Anyway, I digress. If I’m not making people smile, I feel like I’m failing. If I don’t at least get acknowledged, I feel cheated on the ability to maybe share that secret smile with someone: and maybe help them feel better. Is that selfish? I feel like it might be.
But then my fellow street dwelling friend turned around and told me that NO. It’s not selfish. What we do is real; it impacts people beyond what we can sometimes even comprehend. Who knows? Maybe that shared smile helps a policy maker (this IS Washington DC, after all) feel better about themselves – which then would lead them on saying yes to a proposal that could lead on to saving millions of lives… or even just ten lives. How did he know? Because he met a woman who was directly affected by the work he does; after a childhood of homelessness, abuse, war and trauma; she was given a second chance, and has gone on to be a doctor and medical researcher.

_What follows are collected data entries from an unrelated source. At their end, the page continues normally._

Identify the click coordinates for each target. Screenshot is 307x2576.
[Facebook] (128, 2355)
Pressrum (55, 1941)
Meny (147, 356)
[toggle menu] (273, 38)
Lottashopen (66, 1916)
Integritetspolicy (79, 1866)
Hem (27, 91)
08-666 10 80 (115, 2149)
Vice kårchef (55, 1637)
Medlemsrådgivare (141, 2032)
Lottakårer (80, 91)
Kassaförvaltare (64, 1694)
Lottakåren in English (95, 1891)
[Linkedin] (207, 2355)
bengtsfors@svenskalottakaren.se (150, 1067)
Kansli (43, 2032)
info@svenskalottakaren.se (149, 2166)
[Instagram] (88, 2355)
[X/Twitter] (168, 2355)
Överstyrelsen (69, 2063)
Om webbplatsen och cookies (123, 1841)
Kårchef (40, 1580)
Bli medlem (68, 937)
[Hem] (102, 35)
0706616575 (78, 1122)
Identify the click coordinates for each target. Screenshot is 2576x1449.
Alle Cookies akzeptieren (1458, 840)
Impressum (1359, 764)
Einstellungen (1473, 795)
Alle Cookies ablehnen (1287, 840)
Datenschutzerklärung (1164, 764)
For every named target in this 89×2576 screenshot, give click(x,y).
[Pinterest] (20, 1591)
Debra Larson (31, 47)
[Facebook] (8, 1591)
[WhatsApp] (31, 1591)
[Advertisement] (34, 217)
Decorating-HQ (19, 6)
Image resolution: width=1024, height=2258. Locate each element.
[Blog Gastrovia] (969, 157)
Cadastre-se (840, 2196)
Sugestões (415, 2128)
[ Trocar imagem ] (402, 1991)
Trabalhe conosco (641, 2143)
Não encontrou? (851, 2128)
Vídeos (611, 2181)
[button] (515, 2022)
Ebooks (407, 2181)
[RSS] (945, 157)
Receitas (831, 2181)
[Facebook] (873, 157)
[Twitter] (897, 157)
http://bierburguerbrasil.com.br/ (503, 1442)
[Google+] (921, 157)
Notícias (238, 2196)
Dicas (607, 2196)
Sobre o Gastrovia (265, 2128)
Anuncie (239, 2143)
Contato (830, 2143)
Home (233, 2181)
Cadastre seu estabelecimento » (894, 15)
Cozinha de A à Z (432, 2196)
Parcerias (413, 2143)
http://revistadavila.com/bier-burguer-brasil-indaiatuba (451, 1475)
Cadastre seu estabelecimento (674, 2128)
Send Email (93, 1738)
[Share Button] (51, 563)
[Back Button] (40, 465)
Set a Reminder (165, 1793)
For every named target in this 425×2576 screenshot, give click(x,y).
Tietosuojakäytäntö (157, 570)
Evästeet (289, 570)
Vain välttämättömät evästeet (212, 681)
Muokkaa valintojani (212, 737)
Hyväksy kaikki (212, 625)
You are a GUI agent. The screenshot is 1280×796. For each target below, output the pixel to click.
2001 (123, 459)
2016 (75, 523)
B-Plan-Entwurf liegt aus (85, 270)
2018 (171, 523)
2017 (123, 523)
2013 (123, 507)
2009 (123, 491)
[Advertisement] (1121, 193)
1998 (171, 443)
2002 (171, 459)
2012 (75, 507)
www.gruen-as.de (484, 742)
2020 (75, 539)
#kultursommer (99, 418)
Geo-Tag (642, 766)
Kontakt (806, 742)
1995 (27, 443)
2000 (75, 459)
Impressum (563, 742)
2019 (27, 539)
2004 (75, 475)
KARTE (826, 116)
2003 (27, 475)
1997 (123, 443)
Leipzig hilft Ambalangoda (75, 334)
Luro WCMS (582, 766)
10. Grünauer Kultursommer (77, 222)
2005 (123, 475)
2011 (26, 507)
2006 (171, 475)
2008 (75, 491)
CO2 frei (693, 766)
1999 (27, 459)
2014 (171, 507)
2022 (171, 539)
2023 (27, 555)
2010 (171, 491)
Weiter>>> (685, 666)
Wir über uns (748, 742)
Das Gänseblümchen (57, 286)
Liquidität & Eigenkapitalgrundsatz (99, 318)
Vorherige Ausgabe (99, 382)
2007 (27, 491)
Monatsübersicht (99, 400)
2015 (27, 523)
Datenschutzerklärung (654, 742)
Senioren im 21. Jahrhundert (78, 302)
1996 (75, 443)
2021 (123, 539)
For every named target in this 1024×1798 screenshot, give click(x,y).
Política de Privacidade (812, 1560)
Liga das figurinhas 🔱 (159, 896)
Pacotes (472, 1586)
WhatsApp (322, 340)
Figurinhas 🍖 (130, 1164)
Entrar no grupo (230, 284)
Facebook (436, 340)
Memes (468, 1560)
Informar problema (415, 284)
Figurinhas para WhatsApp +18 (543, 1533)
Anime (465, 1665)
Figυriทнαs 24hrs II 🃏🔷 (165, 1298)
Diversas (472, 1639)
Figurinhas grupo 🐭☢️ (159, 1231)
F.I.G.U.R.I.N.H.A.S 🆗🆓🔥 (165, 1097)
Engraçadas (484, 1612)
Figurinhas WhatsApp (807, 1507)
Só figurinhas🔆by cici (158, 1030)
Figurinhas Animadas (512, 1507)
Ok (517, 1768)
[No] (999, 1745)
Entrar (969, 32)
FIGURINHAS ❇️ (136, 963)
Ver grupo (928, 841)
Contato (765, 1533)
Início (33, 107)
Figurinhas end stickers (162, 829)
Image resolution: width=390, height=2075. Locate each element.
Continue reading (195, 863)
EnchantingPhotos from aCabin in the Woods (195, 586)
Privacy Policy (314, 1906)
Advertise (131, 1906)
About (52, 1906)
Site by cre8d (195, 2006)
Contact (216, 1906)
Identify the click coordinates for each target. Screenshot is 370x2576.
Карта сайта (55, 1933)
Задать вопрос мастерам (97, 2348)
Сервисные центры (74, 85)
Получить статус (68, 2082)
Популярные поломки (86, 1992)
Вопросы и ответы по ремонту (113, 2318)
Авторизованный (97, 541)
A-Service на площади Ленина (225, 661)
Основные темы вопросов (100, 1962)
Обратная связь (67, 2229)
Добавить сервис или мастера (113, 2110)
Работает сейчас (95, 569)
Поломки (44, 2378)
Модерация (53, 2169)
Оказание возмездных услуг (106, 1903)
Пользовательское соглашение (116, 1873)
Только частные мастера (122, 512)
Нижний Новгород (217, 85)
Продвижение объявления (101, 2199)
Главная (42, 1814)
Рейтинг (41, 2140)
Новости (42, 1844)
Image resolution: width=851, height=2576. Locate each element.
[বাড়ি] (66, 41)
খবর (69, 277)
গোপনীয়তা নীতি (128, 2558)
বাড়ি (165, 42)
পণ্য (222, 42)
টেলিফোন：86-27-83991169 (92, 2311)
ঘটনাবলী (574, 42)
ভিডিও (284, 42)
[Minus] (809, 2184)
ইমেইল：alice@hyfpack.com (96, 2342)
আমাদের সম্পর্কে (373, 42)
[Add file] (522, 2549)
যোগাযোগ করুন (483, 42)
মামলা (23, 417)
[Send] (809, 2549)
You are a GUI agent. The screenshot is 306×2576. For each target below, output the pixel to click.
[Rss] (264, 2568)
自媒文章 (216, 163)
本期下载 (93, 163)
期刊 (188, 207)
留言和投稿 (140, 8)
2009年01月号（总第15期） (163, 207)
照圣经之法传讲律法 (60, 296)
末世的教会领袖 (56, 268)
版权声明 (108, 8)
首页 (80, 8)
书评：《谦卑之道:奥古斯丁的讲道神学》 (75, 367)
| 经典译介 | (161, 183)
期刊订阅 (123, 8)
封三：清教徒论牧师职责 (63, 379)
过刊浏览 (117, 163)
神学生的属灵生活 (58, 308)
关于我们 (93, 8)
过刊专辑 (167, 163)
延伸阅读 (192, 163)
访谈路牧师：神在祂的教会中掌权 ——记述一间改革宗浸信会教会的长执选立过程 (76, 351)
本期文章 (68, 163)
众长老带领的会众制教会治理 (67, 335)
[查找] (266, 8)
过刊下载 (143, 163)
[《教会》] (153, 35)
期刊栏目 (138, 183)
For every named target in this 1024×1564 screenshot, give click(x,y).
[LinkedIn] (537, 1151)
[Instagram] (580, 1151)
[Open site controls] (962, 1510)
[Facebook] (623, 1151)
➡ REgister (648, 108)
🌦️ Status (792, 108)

Does that mean that I could potentially have a leave a permanent effect on society? Can music REALLY make that much of a difference? I sure as hell hope so – after all, that’s one of the main reasons I do it.
So yes. I’m run down because of empathy: having the world on my shoulders and being far too stubborn about the fact that I want to save it.
It was a good night… until the fellow street dweller finished the evening off by offering me a threesome with his girlfriend.